June 2020: SIFAT Doctor in Your House provides food and medical care
Editor’s Note: Each month, we mail an article with our contribution statements to the previous month’s donors. Click here to download a PDF version.
Written by Marie Lanier, Promotions and Marketing Coordinator
Because of COVID-19, our international mission teams were forced to cancel all trips for 2020. SIFAT Ecuador director Dr. Roberto Contreras approached us with a plan that would let our team members and supporters still serve the people with whom we work, even during this time when we cannot physically be there. This idea became SIFAT Doctor in your House, a two-part approach to provide basic needs—food and medicine. (Click here to learn more about SIFAT Doctor in your House or to donate to this program)
When they can find work, most people in these communities have part-time jobs that are considered informal by the government, which means they have no access to benefits or unemployment.
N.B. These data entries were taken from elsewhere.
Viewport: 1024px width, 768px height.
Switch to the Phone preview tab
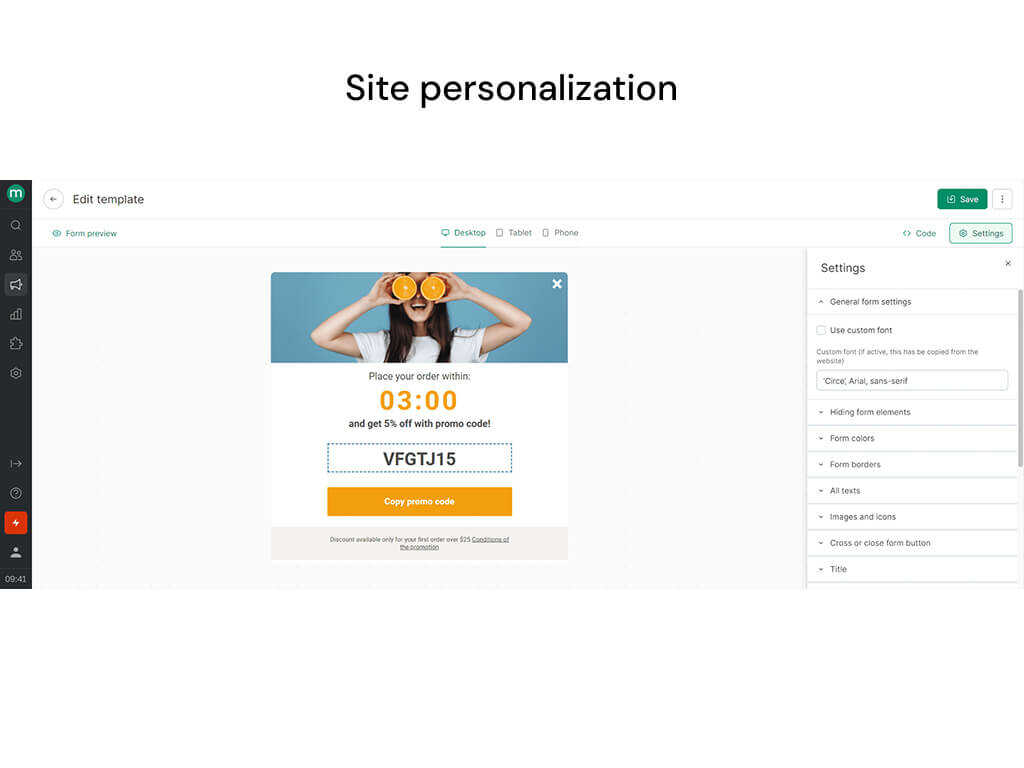point(560,233)
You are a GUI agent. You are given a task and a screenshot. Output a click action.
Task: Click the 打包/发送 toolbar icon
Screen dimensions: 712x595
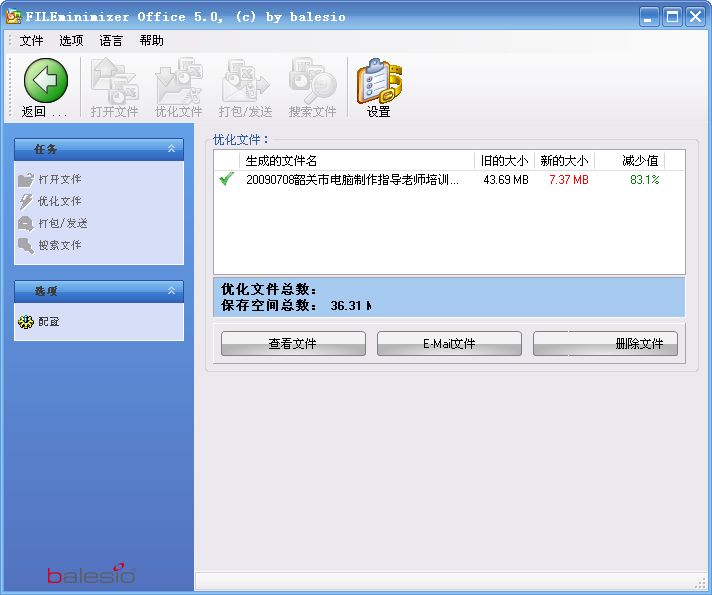(245, 81)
In the best of times, they are just scraping by. When the government began taking extreme measures to protect its citizens from spreading coronavirus, these jobs were immediately lost. Until early June, a curfew started at 2 p.m., public transportation was shut down and those with cars were only allowed to drive one day each week. The only time anyone was allowed in public was to go to pharmacies or grocery stores. Hunger became very real in
the neighborhoods where our projects are located.
You are responding! As of early June, our donors have given $28,255 to SIFAT Doctor in your House. This money is allowing our five main projects —Atucucho, Villaflora, Puengasi, Calderon and Aida Leon — to provide food and cleaning supplies to the neediest families in their churches and after-school programs. In Atucucho, Ledy is actually delivering hot meals to many elderly two days a week. The other four projects have already provided a month’s worth of rice for 320 families, an estimated 1,920 people that will now have something to eat!
Dr. Roberto started making virtual house calls on June 8 using teleconferencing. The first week, 25 patients had chronic medical conditions, such as epilepsy, hypertension and thyroid problems. Because they currently cannot find work, they have no money to buy the medicines that keep their conditions under control. The government programs they would normally use have no funding, since the government is directing all of its resources to fight the pandemic.
We want to share a few of the stories we have received so far from our SIFAT graduates who are on the frontlines in Quito. We will be posting more stories and pictures on our blog at www.sifat.org. You can also follow our social media (Facebook and Twitter) for news updates and announcements of blog posts. Please pray for these families and their neighbors, who are all facing similar situations.
From the Villaflora project:
Anthony is a 10-year-old boy with lymphatic cancer. He has been undergoing chemo for a year and a half. A recent relapse led to a week’s stay in ICU. Because his father lost his job as a bricklayer when construction was halted, Anthony’s access to socialized medicine is limited. He could only receive treatments through the end of May. Pastor Rafael and Anita are praying that they can provide groceries through SIFAT’s program at least once a month to keep Anthony well nourished as his body fights this disease.
From the Aida Leon project:
Galo, Paula and their two children are facing difficult times. Both Galo and Paula have lost their jobs, so they do not have money for food or medicine. Because of SIFAT’s contribution, Pastor Wilson and the church can help this family and others facing similar situations.
From the Atucucho project:
An elderly gentleman does not know his name or age. This man suffers from Alzheimer’s, but has no family to care for him. This is one of the harshest realities in the Atucucho neighborhood, where many are homeless or live alone. He is one of the many elderly to whom Ledy is providing hot meals each week.